Semua orang pasti mengetahui fakta bahwa Indonesia merupakan negara yang heterogen. Negeri yang terbentang luas dari Sabang sampai Merauke ini memiliki banyak sekali suku, ras, agama, budaya, dan juga bahasa.
Tingginya tingkat pluralitas di Indonesia itu juga akhirnya melahirkan banyak varian bahasa yang berbeda di setiap lingkungan sosial tertentu. Maka dari itu, meskipun berbicara dengan sesama orang Indonesia, terkadang ada ragam bahasa yang sulit dimengerti jika keduanya tidak memiliki referensi yang sama. Oleh karenanya, proses komunikasi menjadi kurang efektif.
Contoh sederhananya, masyarakat penutur di wilayah A biasanya menggunakan kata 'anjing' untuk mengungkapkan rasa kekaguman terhadap sesuatu. Sedangkan, masyarakat di wilayah B biasanya menggunakan kata 'anjing' hanya untuk mengumpat atau berkata kasar. Jika kedua masyarakat itu bertemu, tentu bisa memicu kesalahan pemaknaan terhadap kata 'anjing' tersebut. Bahkan bisa saja memicu perpecahan karena kesalahan persepsi antara keduanya.
Dari contoh di atas dapat dilihat bahwa komunikasi yang kurang efektif tersebut menjadi masalah yang cukup serius dan tidak bisa disepelekan. Karena dalam kondisi masyarakat yang heterogen, bahasa adalah aspek terpenting yang berguna untuk menunjang persatuan dan kesatuan. Maka dari itu, kajian kebahasaan dengan pisau analisis sosiolinguistik memiliki urgensi yang sangat tinggi di Indonesia ini.
Menurut Chaer dan Agustina dalam bukunya yang berjudul Sosiolinguistik: Perkenalan Awal, sosiolinguistik merupakan ilmu hibrida antara sosiologi dan linguistik yang orientasinya mengarah kepada bahasa dan lingkungan sosial. Artinya, sosiolinguistik itu menitikberatkan kajiannya terhadap relasi bahasa dengan faktor-faktor sosial seperti variasi-variasi bahasa, ragam bahasa, dan fenomena kebahasaan di suatu lingkungan sosial tertentu.

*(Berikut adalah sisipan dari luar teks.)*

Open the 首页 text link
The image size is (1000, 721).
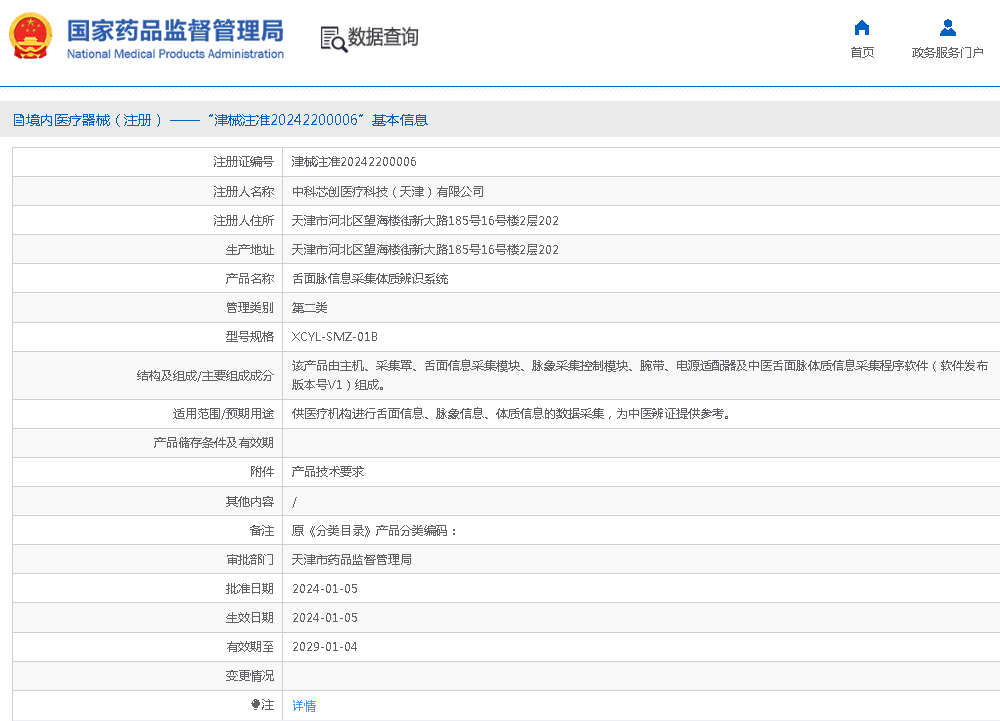tap(861, 53)
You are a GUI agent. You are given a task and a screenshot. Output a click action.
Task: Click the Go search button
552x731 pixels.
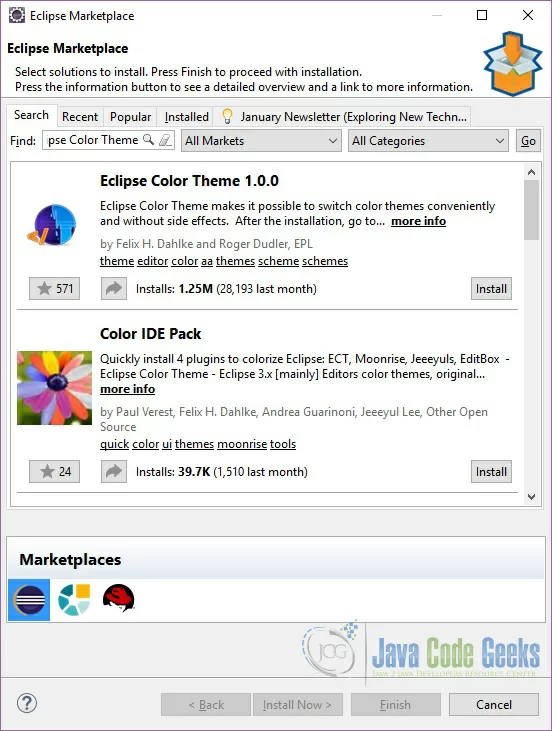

Dalam perspektif sosiolinguistik, bahasa bukan hanya dipandang sebagai simbol-simbol yang berguna untuk berkomunikasi saja. Akan tetapi, bahasa dipandang sebagai suatu sistem kebudayaan yang menjadi ciri otentik dari kebudayaan itu sendiri. Karena sejatinya bahasa selalu berkaitan erat dengan budaya dan begitu pula sebaliknya.
Ragam bahasa atau variasi bahasa yang diteliti dalam sosiolinguistik juga bukan hanya bersifat kultural, melainkan lebih luas daripada itu. Misalnya, ragam bahasa dalam berjualan di pasar, ragam bahasa dalam bergaul di lingkungan sosial tertentu, atau bahkan ragam bahasa dalam media sosial.
Dengan melihat fakta di atas, agaknya dengan melakukan banyak penelitian sosiolinguistik, tentu saja bisa menunjang persatuan serta komunikasi yang lebih efektif dalam negara yang multikultural seperti Indonesia. Karena kita akan lebih memahami pemakaian ragam bahasa pada lingkungan sosial tertentu sehingga tidak menimbulkan kesalahan interpretasi.